Begin EXTRACT
Today was our first day in the desert and our first of 11 days on I80 to Salt Lake City. The desert was kind: only in the 80's, the highway improved once we got away from Reno and the "triples" (that is in local parlance, trucks with 3 trailers...illegal in most other states) started to thin. Today was also the first day that I was involved in a slight altercation: I noticed that Allen, one of our 16 y/olds from Brooklyn was not riding safely on the highway, and several times almost got winged by passing semis. Riding with no hands is not cool when the wind currents from a passing truck are enough to pull you into its wake. Allen wasn't pleased when I called him on it, not exactly mean, just not exactly pleased that someone was telling him what to do.

Similarly, Annette, 19 from Boston and a conscientious if awkward rider (she keeps falling over on her bike while standing still…not a pro move) was riding with Sparkle from the Philippines. Sparkle is 37, a professor, the mother of a young child and a very active organizer for the rights of women and girls in the Philippines, especially freedom from domestic violence and the sex industry which the US navy supports in force (that's really why Gen. MacArthur said, "I shall return"). But Sparkle has a terrible sense of direction and has already gotten seriously lost twice...as in missing-for-a-whole-day-lost, as in turning-right-instead-of-left at the first intersection of a ride and going-40-miles-out-of-her-way lost. So the group has been razzing Sparkle about it, cuz it's a big stress, a big drain on the vehicle and its time helping other riders, and it's pretty funny. Annette noticed that Sparkle was riding practically on the white line of the shoulder with trucks narrowly missing her. When she brought it to Sparkle's attention (Annette is pretty tactful mind you, at least by our culture's standards) Sparkle snapped back, "I can take care of myself thank you very much, I'm not a child that needs to be found every time she goes the wrong way." A little anger that I wasn't aware of there, and too bad it came out when Annette was trying to protect her life. I was pretty livid at Allen for blowing off my concerns, I would have been REALLY pissed if Sparkle had thrown that on me.
End EXTRACT
Begin RECORD EXTRACTS
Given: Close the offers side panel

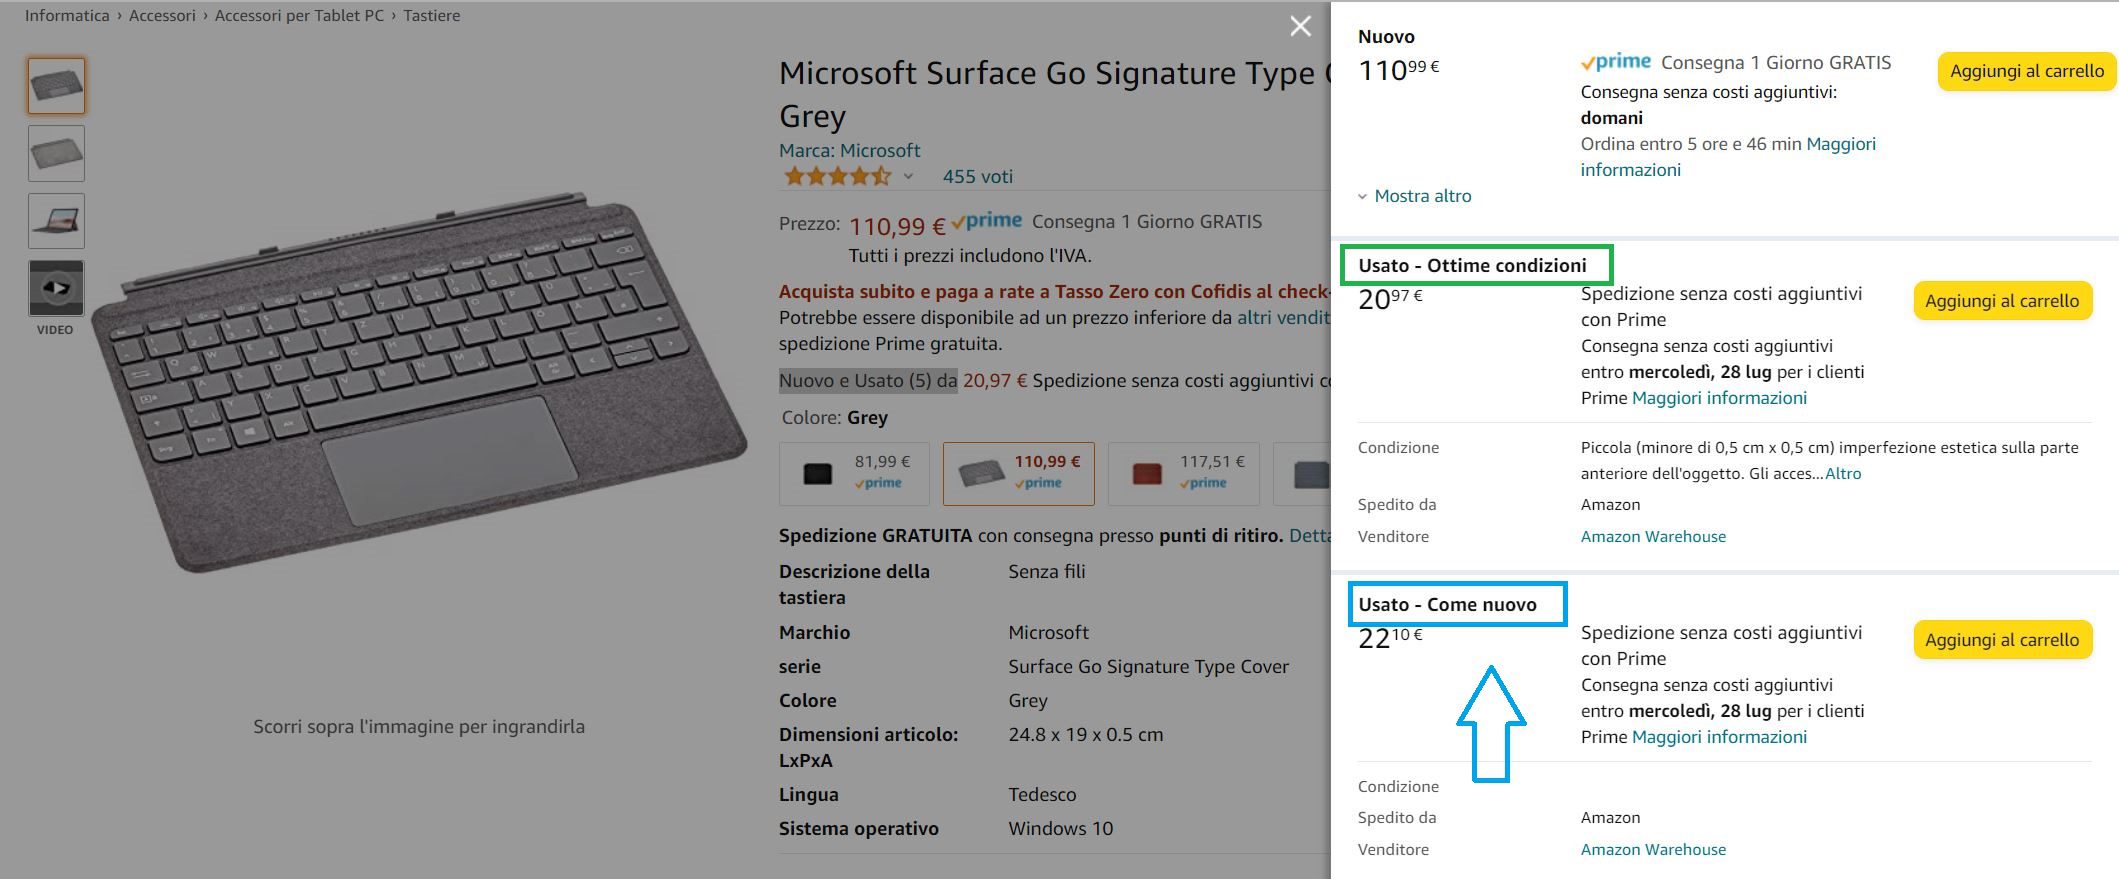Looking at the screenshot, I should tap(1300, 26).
End RECORD EXTRACTS
Begin RECORD EXTRACTS
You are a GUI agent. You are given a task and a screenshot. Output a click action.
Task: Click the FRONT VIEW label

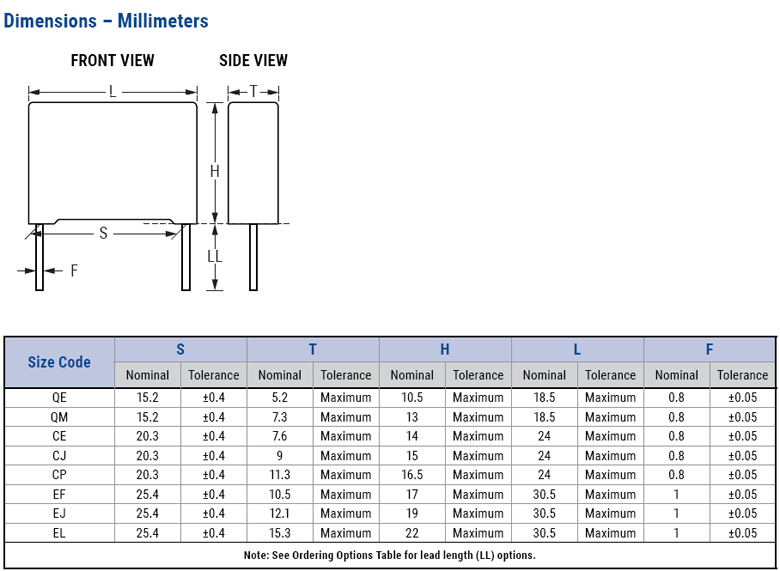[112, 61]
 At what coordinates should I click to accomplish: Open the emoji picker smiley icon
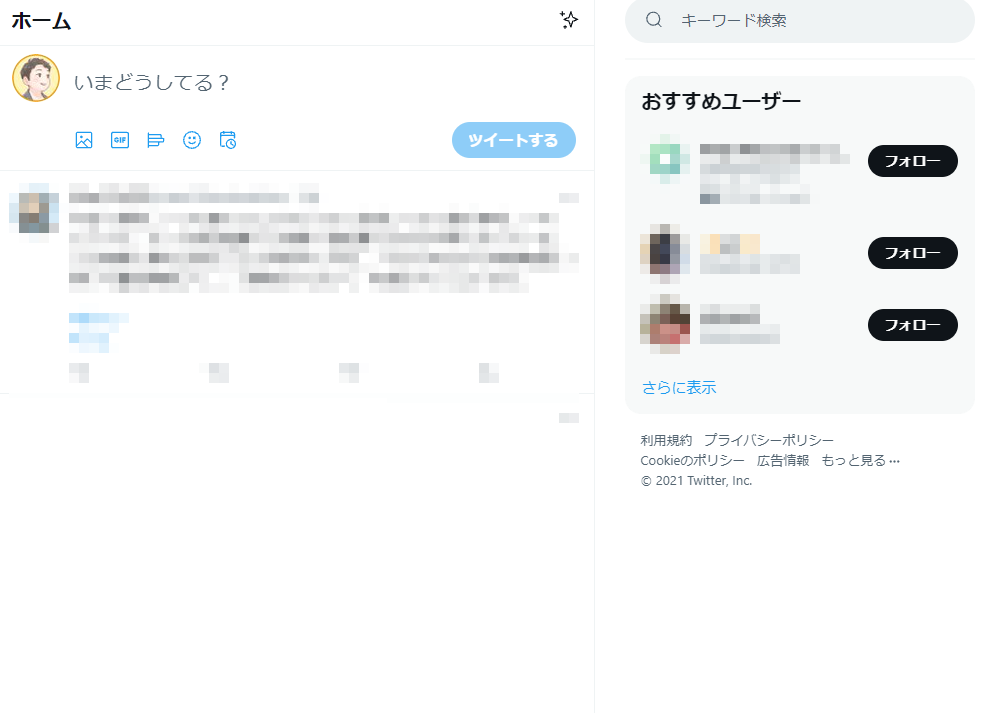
End RECORD EXTRACTS
Begin RECORD EXTRACTS
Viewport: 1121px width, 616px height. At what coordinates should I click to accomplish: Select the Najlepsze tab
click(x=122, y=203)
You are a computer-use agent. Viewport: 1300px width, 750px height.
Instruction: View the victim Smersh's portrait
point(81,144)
End RECORD EXTRACTS
▶ [STATED GOAL 1]
Answer these questions about the cycling journal:
(a) How many days does the group spend on I80 to Salt Lake City?
(b) What does "triples" mean in local parlance?
(c) How old is Sparkle?
▶ [STATED GOAL 2] Please write what comes next in the cycling journal, picking up after its final sentence.
The records are separate material, unrelated to the cycling journal.

▶ [TASK ANSWER 1]
(a) 11 days.
(b) Trucks with 3 trailers.
(c) 37.

▶ [TASK ANSWER 2]
One of the reasons that Allen was like that is that our last rider has joined the group: Khayam, 16, from Brooklyn. Allen and Khayam are friends from the Recycle-a-Bicycle program they work with in Brooklyn...Khayam was late because he was taking important tests which are required for graduation. Khayam wants to be an actor, and he told me that he helped make a video for the recycle-a-bike program, but that he was too serious in it. "Why?" I asked. "Because it was winter and it was cold...I should've waited until it was warmer and I wouldn't have been so serious."

Had dinner with many of Lovelock's citizens on a private ranch that has hosted Bike-Aid for the last 10 years. Alan and Wendy List are farmers, mostly wheat and alfalfa, and Alan treated us to an explanation of why he uses pesticides and herbicides (nothing like a little propaganda over your baked beans and Jell-O). We got into it a little with him, but it's his turf, so mostly we chatted up the town folk who were all real, real friendly. They all laughed when I introduced myself as "Stefan from Toronto Canada, but I now live in San Francisco...which you probably guessed from the holes in my ears." When Raj, from Sri Lanka via Beverley, MA introduced himself, he complimented Alan on his farming and said that this was true development, the kind that his country needed to avoid famine.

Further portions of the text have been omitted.